--- What the task asks ---
Read through the listing below, and copy every line where the string "Patient" appears.

◇ ◇ ◇ ◇ ◇

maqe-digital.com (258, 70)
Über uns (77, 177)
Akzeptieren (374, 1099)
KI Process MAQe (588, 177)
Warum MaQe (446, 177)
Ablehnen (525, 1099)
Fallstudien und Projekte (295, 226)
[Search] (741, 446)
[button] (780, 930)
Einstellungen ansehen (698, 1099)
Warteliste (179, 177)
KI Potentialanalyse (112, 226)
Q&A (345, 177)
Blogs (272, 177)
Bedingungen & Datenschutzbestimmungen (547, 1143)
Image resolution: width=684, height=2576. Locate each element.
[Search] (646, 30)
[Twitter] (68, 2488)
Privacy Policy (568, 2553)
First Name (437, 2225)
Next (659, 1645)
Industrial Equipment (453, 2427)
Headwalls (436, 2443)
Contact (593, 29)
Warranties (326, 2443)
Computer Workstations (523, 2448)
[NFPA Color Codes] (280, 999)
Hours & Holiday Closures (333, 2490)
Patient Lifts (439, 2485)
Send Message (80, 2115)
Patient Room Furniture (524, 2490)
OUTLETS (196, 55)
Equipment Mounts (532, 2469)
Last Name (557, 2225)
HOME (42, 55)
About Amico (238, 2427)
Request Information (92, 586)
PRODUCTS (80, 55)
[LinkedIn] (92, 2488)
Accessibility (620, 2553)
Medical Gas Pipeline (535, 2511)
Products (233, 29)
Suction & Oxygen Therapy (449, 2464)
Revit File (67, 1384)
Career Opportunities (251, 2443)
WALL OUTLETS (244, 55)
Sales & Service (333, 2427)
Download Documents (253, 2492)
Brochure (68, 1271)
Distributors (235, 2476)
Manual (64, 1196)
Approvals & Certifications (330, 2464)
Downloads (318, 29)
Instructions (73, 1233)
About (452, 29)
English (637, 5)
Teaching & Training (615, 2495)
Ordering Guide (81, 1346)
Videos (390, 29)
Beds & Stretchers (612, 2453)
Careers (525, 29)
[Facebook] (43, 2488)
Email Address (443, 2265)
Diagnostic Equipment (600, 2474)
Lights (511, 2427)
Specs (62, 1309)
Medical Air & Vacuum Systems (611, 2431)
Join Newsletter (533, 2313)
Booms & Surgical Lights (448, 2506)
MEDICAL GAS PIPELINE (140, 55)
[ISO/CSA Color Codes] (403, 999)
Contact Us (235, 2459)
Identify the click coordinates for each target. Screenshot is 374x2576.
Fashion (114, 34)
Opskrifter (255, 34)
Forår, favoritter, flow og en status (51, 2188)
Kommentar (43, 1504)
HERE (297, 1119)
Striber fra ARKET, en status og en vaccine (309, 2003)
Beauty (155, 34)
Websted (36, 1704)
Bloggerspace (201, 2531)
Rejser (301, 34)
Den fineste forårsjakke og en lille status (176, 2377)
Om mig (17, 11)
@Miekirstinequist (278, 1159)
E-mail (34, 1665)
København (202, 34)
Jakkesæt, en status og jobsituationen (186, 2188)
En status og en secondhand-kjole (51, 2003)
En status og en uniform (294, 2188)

◇ ◇ ◇ ◇ ◇

--- Response area ---
Patient Lifts (439, 2485)
Patient Room Furniture (524, 2490)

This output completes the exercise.